Short exercise: Format every line of the rows below as a numbered list, skipping blank lines and leaving out the pictures.

Start Source records

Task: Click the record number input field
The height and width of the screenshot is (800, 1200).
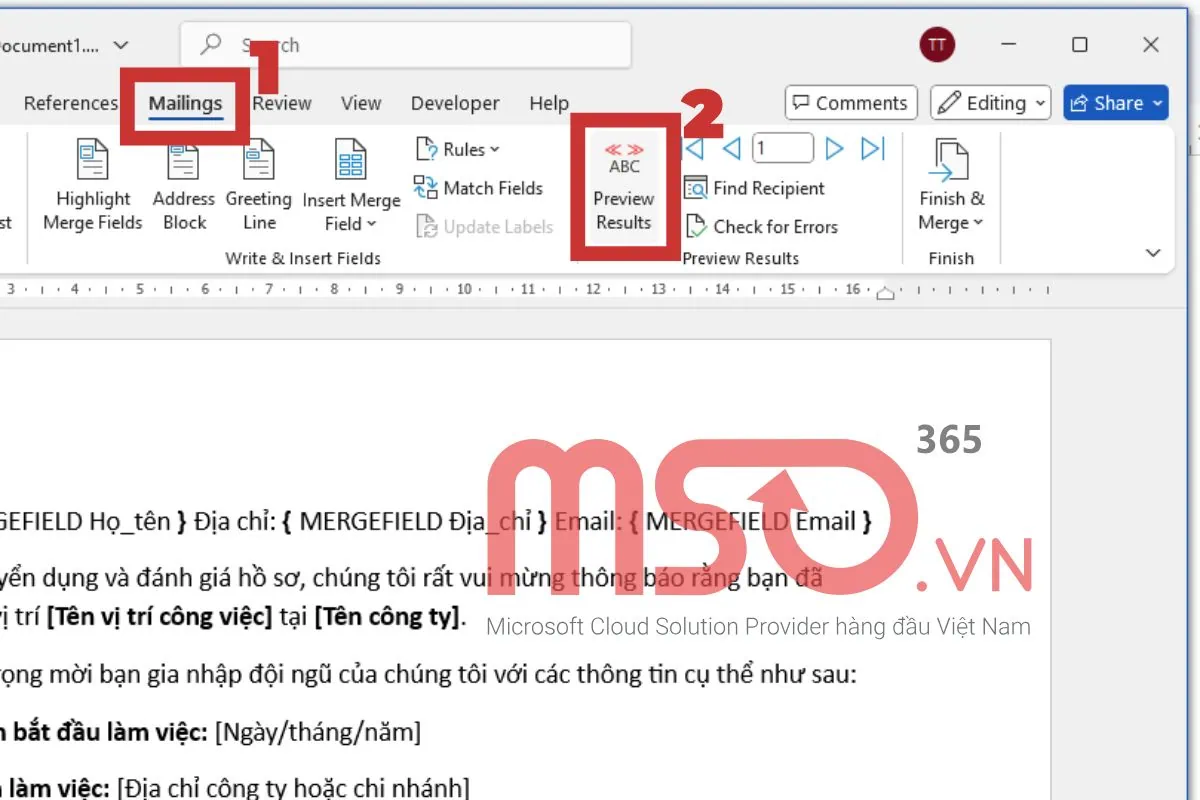Action: click(781, 147)
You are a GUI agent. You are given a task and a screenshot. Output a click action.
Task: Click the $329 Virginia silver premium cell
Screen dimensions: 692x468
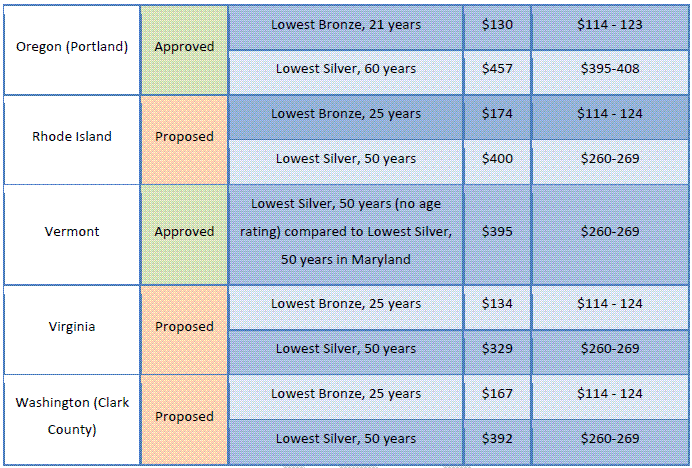tap(497, 353)
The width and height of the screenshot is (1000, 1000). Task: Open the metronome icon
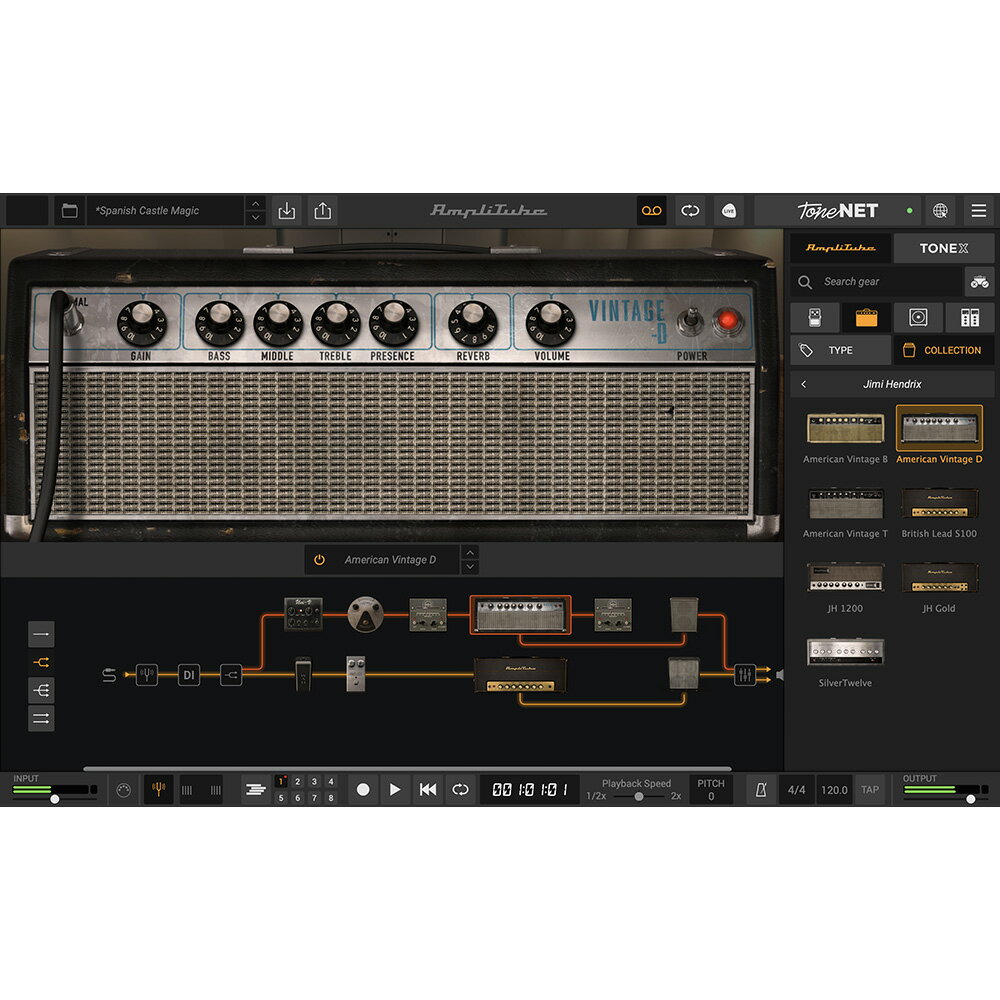click(761, 790)
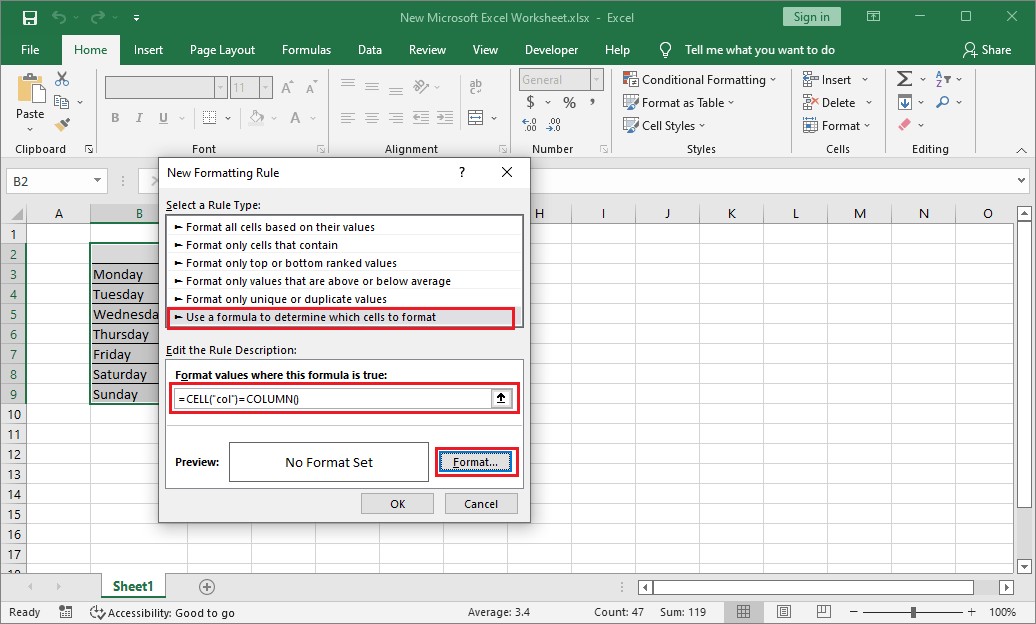Screen dimensions: 1036x624
Task: Click the Format button in the dialog
Action: pos(477,462)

End Source records

Finished task:
1. Task: Click the record number input field
2. The height and width of the screenshot is (800, 1200).
3. Action: click(781, 147)
4. You are a GUI agent. You are given a task and a screenshot. Output a click action.
5. Task: Click the $329 Virginia silver premium cell
6. Screen dimensions: 692x468
7. tap(497, 353)
8. The width and height of the screenshot is (1000, 1000). Task: Open the metronome icon
9. click(761, 790)
10. Screen dimensions: 1036x624
11. Task: Click the Format button in the dialog
12. Action: pos(477,462)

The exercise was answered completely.